Even I was struck by my reaction… heaving sobs as I put into words what I had only just realized.  Almost five years and I had lived almost every day in the state of conflict.  Accommodate others.  Surrender conditionally.  Surrender completely.

I no longer knew how to live in the calm, peaceful and natural state of my real personality.  I wasn’t able to say when I changed from my ‘when things are going well’ personality into my ‘conflict personality’ because I was always living in the conflict one.

I realized that someone that was supposed to love me unconditionally manipulated and took advantage of who I am as a person.  The fundamental things that make me ME, were distorted and abused.  I changed myself so much… accommodating, surrendering, that I turned into a different person.

I remember walking up the path to my house and feeling like I was towing the world behind me.  Hoping for the best and refusing to believe the worst.
I remember the physical symptom of ‘surrender completely’.  I would let out a huge sigh, my shoulders would visibly fall and that world I was towing behind me was all of a sudden right on top of me.

And the very next day, after he moved out, I felt surreal.  Like I didn’t know myself.  So I embarked on getting to know again what food I liked to eat, how I liked to keep my house, what I liked to watch on tv.  When my ideal bedtime was, my new morning routine, taking care of the kitty by myself.

The thing that Matt mentioned was that while I’m working on getting to know those somewhat superficial (my word, not his) things about myself, it was also time to learn again fundamentally who I am when I’m living in peace.  How do I process peaceful situations now.  How will I process non peaceful situations.  And how will I prevent my innate being from being removed from me… How will I prevent being taken advantage of?  I’m a very kind, very giving and very accommodating (for the most part) person and it’s a slippery path to go down because it’s difficult to say no.

We discussed how to be a ‘selfish blue’.  How to make sure that I trust myself again.  I said I didn’t.  I don’t really.  I’m terrified that the next person that comes along will erase me again.  Even knowing what I know now about the things I won’t tolerate, I still don’t trust me in love.

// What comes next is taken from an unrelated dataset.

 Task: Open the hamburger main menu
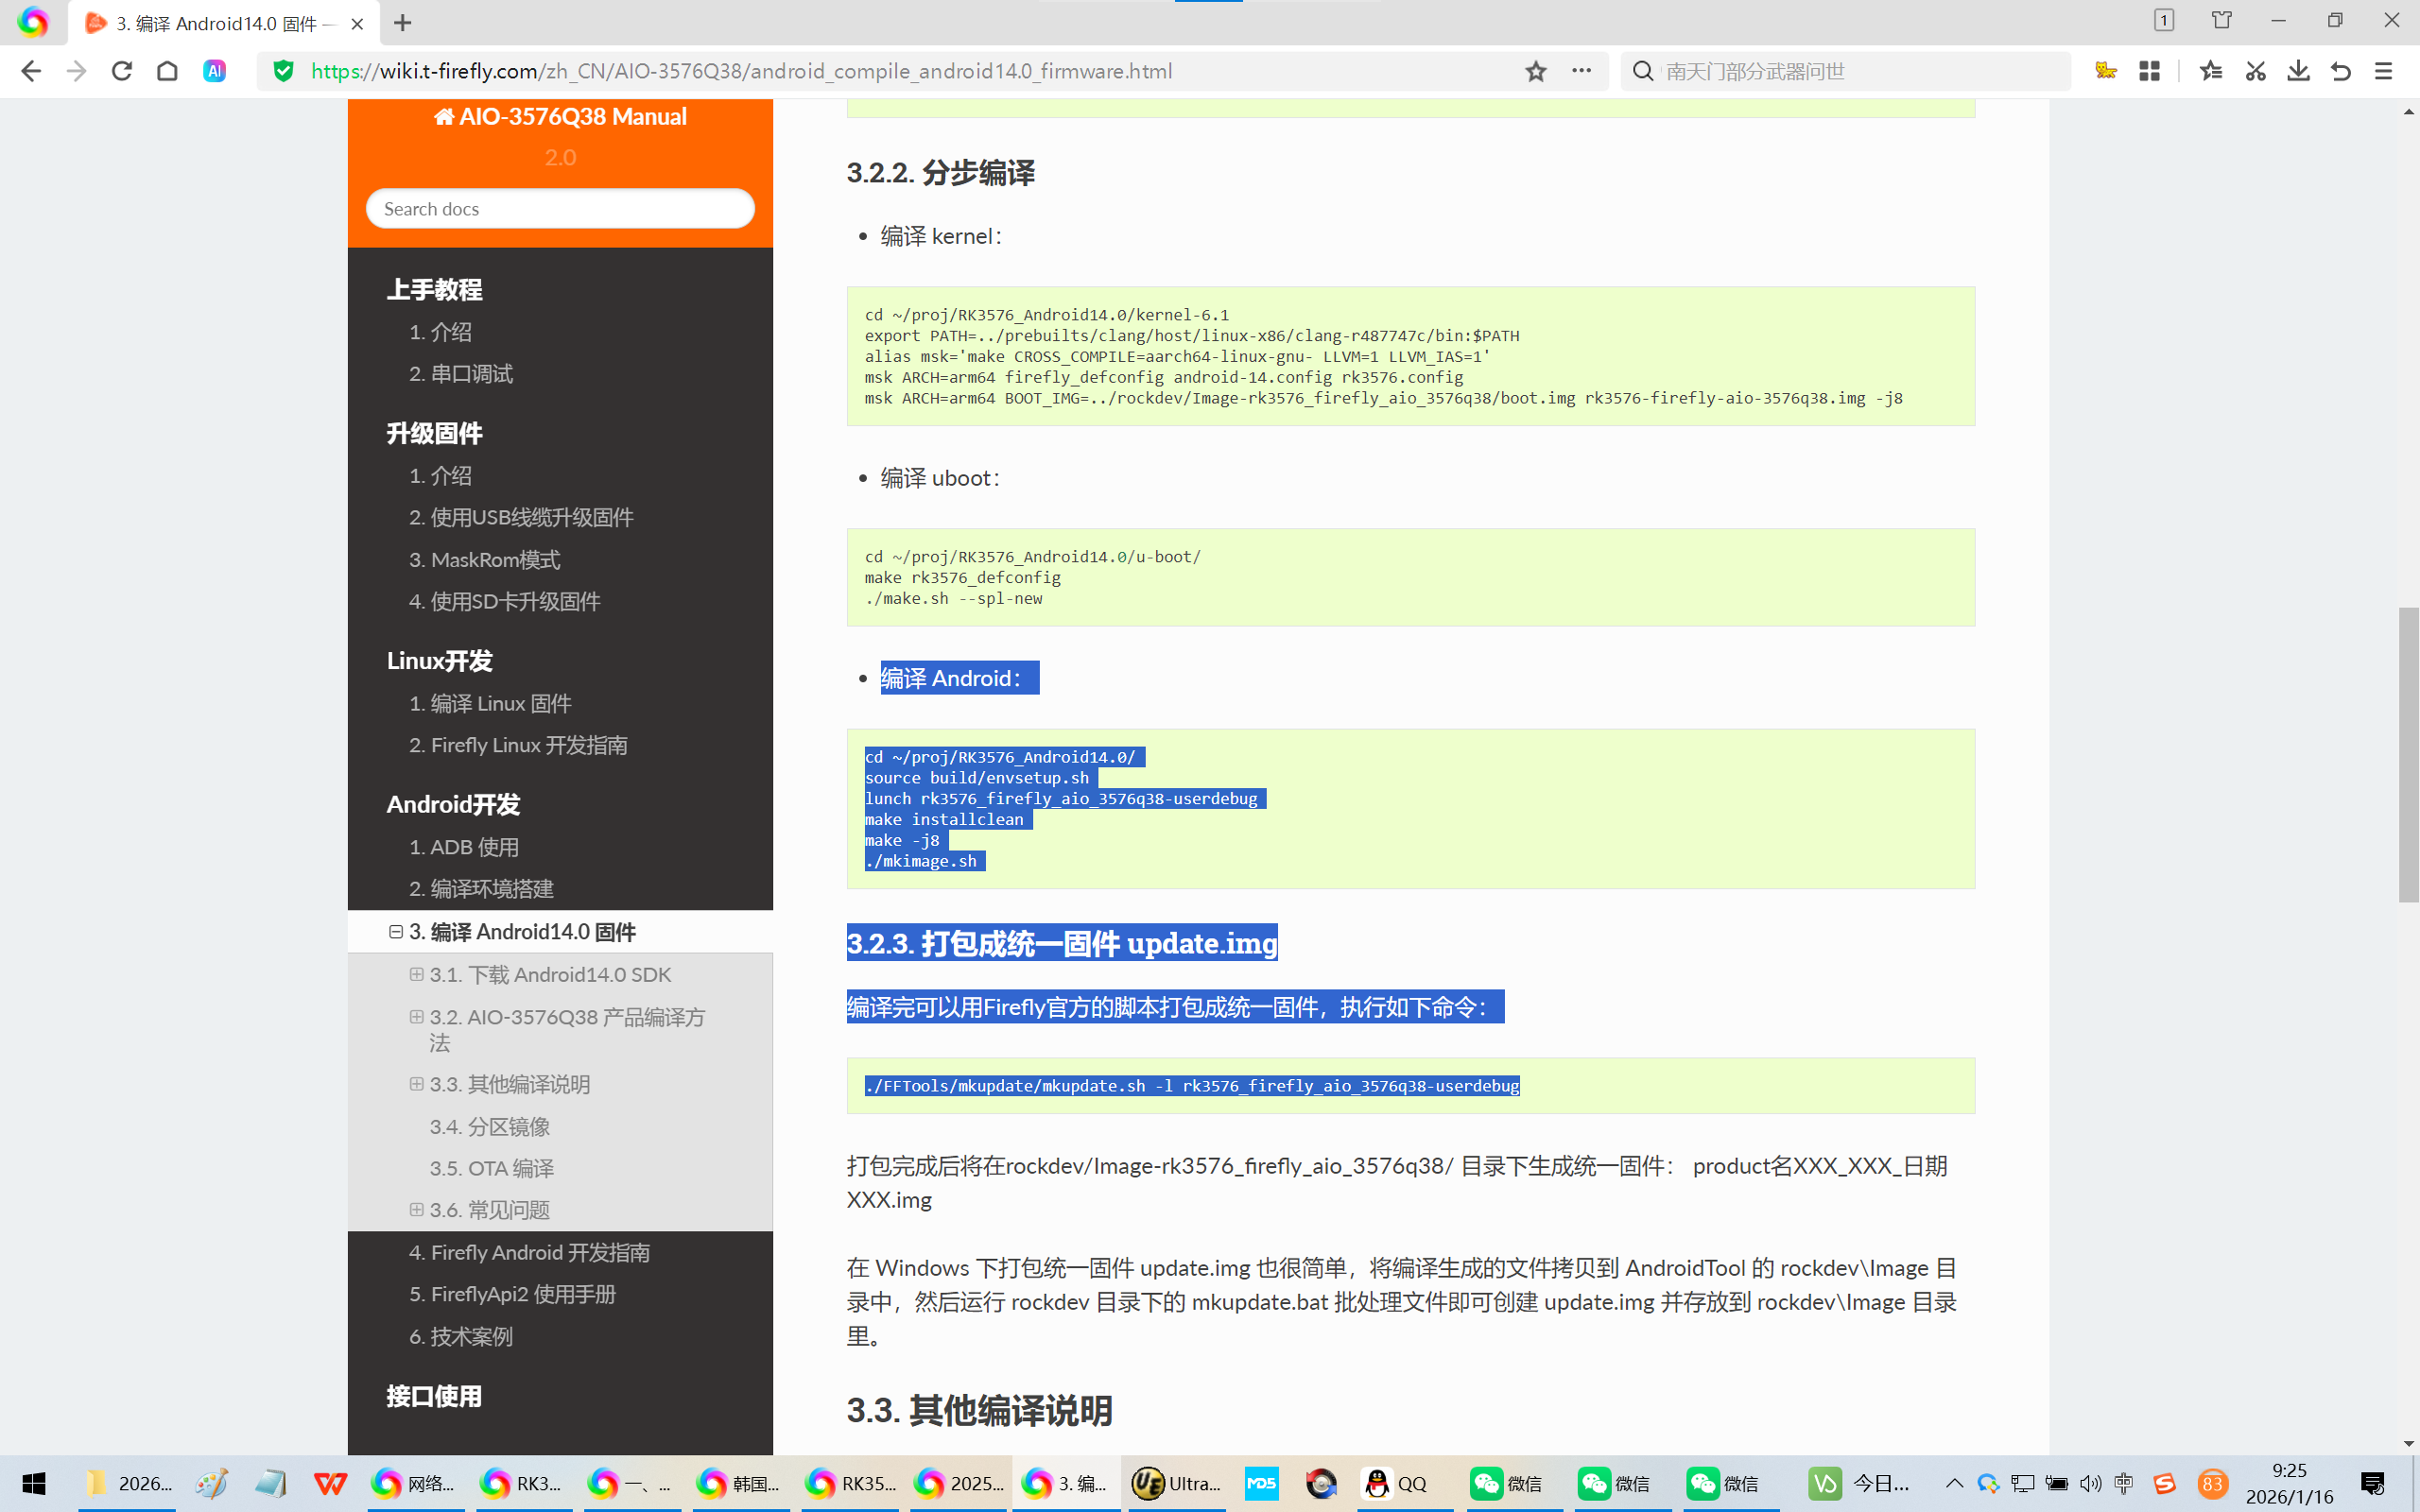2384,71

The instructor said that the two things he asks people to find out if they’re ready to move on to phase 2 (which I gather comes after the stark realization made in phase 1), is if they answer yes to both of the following questions.

  1. Do you love yourself?
  2. Do you trust yourself?

I do love me.  I love the me that I am becoming.  The mostly vegetarian, go to bed by 9, laugh at nonsense and enjoy my quiet time me.  The me that was strong enough and able enough to get out of my relationship when I knew it would never be what it should.

I don’t trust me.  I don’t trust me at all.  Matt mentioned that now is the time for me.  To be selfish and consider myself first, which goes outside of what my normal behavior would be.  To know my own limits and to take more time to listen to my gut reactions about things.  And to know to trust those gut reactions.  To trust myself when myself is saying ‘this isn’t right’ and ‘I don’t want to…’.

He also said that that specific moment was inspiring.  I don’t understand that… I’m an ugly crier and I was certainly not feeling inspiring or inspired.  But I can see for someone like him, who is very self aware and aware of those around him, how it might be inspiring to see someone’s realization about the past burst the chains around their future. 

It was a very enlightening 30 minutes of my life.  I feel less crazy… I feel stronger knowing now what I do about my behavior.  That I was simply behaving the way I was born to behave.  That my reaction to the situation was innate to the person I am.  I know now that if I would have realized this earlier, maybe I would still have taken 5 years to remove myself, but I would at least have understood what was happening. 




2 comments:

PJ said...

love (1)

Shannon said...

For all of this, I hope that you realize you did yourself the greatest service by doing the most difficult thing and realizing/admitting what the situation was and taking the difficult step to start putting your world right again.